• [WORK INSTRUCTIONS] Write out every record in full, exactly as written, please.

══════

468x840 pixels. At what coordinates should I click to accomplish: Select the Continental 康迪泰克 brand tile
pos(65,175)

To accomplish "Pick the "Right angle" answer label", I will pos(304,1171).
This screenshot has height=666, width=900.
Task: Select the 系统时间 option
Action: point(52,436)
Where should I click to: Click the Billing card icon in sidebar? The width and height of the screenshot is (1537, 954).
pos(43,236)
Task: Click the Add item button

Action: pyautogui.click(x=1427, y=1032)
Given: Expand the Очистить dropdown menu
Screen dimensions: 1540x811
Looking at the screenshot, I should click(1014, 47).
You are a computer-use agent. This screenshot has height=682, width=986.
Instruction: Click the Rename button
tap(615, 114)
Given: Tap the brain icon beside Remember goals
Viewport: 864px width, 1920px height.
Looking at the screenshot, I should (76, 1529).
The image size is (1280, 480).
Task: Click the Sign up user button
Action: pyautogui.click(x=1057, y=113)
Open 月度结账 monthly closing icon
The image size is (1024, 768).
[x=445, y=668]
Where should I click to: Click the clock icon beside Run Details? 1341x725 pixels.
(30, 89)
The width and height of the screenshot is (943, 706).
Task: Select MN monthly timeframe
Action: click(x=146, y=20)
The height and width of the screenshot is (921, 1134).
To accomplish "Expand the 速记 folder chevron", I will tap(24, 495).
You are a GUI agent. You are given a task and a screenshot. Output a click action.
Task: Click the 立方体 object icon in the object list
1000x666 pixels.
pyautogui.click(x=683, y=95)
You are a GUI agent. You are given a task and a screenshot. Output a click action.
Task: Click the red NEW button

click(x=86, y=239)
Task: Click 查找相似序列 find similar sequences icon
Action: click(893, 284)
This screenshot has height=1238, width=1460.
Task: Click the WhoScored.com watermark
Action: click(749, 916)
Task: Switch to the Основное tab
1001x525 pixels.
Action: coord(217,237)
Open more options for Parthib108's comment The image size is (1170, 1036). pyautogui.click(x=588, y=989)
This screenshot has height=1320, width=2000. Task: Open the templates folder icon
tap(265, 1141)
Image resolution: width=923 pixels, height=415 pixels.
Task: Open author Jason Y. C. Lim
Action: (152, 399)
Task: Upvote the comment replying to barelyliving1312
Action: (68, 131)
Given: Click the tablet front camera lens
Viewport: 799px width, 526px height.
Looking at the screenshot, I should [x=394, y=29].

══════

• [FINISHED EXERCISE]
468x840 pixels. At what coordinates should I click to accomplish: Select the Continental 康迪泰克 brand tile
pos(65,175)

To accomplish "Pick the "Right angle" answer label", I will pos(304,1171).
This screenshot has height=666, width=900.
Task: Select the 系统时间 option
Action: point(52,436)
Where should I click to: Click the Billing card icon in sidebar? The width and height of the screenshot is (1537, 954).
pos(43,236)
Task: Click the Add item button

Action: pyautogui.click(x=1427, y=1032)
Given: Expand the Очистить dropdown menu
Screen dimensions: 1540x811
Looking at the screenshot, I should click(1014, 47).
You are a computer-use agent. This screenshot has height=682, width=986.
Instruction: Click the Rename button
tap(615, 114)
Given: Tap the brain icon beside Remember goals
Viewport: 864px width, 1920px height.
Looking at the screenshot, I should (76, 1529).
The image size is (1280, 480).
Task: Click the Sign up user button
Action: pyautogui.click(x=1057, y=113)
Open 月度结账 monthly closing icon
The image size is (1024, 768).
[x=445, y=668]
Where should I click to: Click the clock icon beside Run Details? 1341x725 pixels.
(30, 89)
The width and height of the screenshot is (943, 706).
Task: Select MN monthly timeframe
Action: click(x=146, y=20)
The height and width of the screenshot is (921, 1134).
To accomplish "Expand the 速记 folder chevron", I will tap(24, 495).
You are a GUI agent. You are given a task and a screenshot. Output a click action.
Task: Click the 立方体 object icon in the object list
1000x666 pixels.
pyautogui.click(x=683, y=95)
You are a GUI agent. You are given a task and a screenshot. Output a click action.
Task: Click the red NEW button

click(x=86, y=239)
Task: Click 查找相似序列 find similar sequences icon
Action: click(893, 284)
This screenshot has height=1238, width=1460.
Task: Click the WhoScored.com watermark
Action: click(749, 916)
Task: Switch to the Основное tab
1001x525 pixels.
Action: coord(217,237)
Open more options for Parthib108's comment The image size is (1170, 1036). pyautogui.click(x=588, y=989)
This screenshot has height=1320, width=2000. Task: Open the templates folder icon
tap(265, 1141)
Image resolution: width=923 pixels, height=415 pixels.
Task: Open author Jason Y. C. Lim
Action: (152, 399)
Task: Upvote the comment replying to barelyliving1312
Action: (68, 131)
Given: Click the tablet front camera lens
Viewport: 799px width, 526px height.
Looking at the screenshot, I should [x=394, y=29].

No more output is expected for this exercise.